Digital Automation will Negatively Impact High-Skilled Jobs
There are several analyzes that try to anticipate the future impact of machines that learn, reason and program themselves. It is a fact that this technology will transform the employment market. And what experts also agree is that full automation will be less significant than the reorganization that businesses will experience. That is, it will replace functions rather than jobs.
This technology is emerging and has multiple functions, which makes it difficult to bring clarity to the clash between catastrophic forecasts and the utopian vision of artificial intelligence. In fact, there is no definition that encompasses its capabilities and operations. The challenge, therefore, is to try to discern what kind of occupations will be most affected by digital automation.
The Brookings Institution opens the prism. The American reflection group has just published a study prepared with a new analysis technique developed by Professor Michael Webb of Stanford University. It uses 769 occupations as a reference and determines that 740 of them “are exposed and can be complemented or completed by artificial intelligence”.

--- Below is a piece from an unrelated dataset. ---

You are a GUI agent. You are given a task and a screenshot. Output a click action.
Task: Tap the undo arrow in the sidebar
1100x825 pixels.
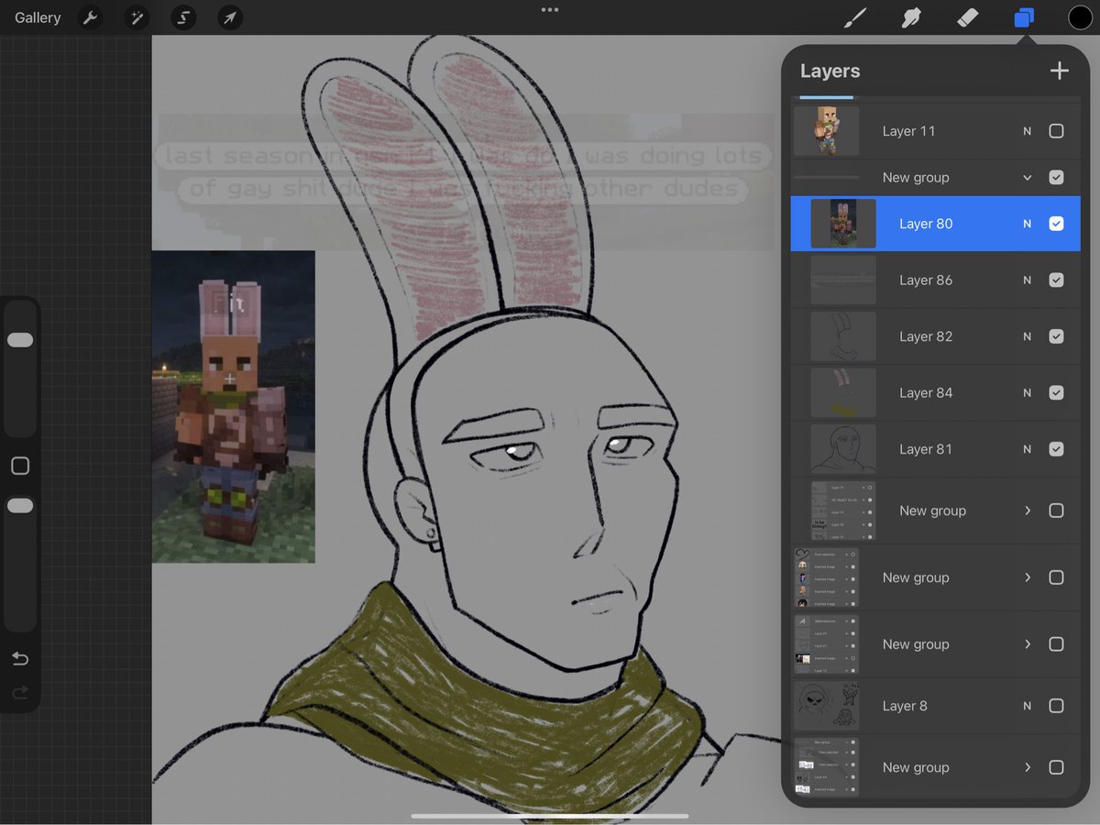coord(20,658)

“This does not mean that these jobs are going to be completely replaced and result in a loss of jobs,” warn the authors, “although the impact will be significant in virtually the entire labor market” and its effect “will not be distributed in a way uniform”. So far everything in line with what other works anticipate about the power of automation transformation.
The Webb model, however, deviates from the employer and anticipates that the most well-educated and relatively high-paid employees will be the most exposed to new technologies. They are those with a university degree, considered middle or upper class employees, as sales managers, supervisors, programmers, lawyers, engineers and analysts.
The greatest pressure will fall on 18% of employment in the US or 25 million employed. 34% of the workforce (48 million) may experience an average impact. For 48% of employees (67 million), the effect of technological disruption will be low. Elite employees, such as CEOs and senior executives, would somehow be protected.
By industries, undoubtedly the most exposed by automation are manufacturing, agriculture, transportation and extractive. The story changes when the impact on the highest paid professional and technical services is analyzed, where artificial intelligence helps to optimize processes and eliminates duplication. They are occupations where men are overrepresented.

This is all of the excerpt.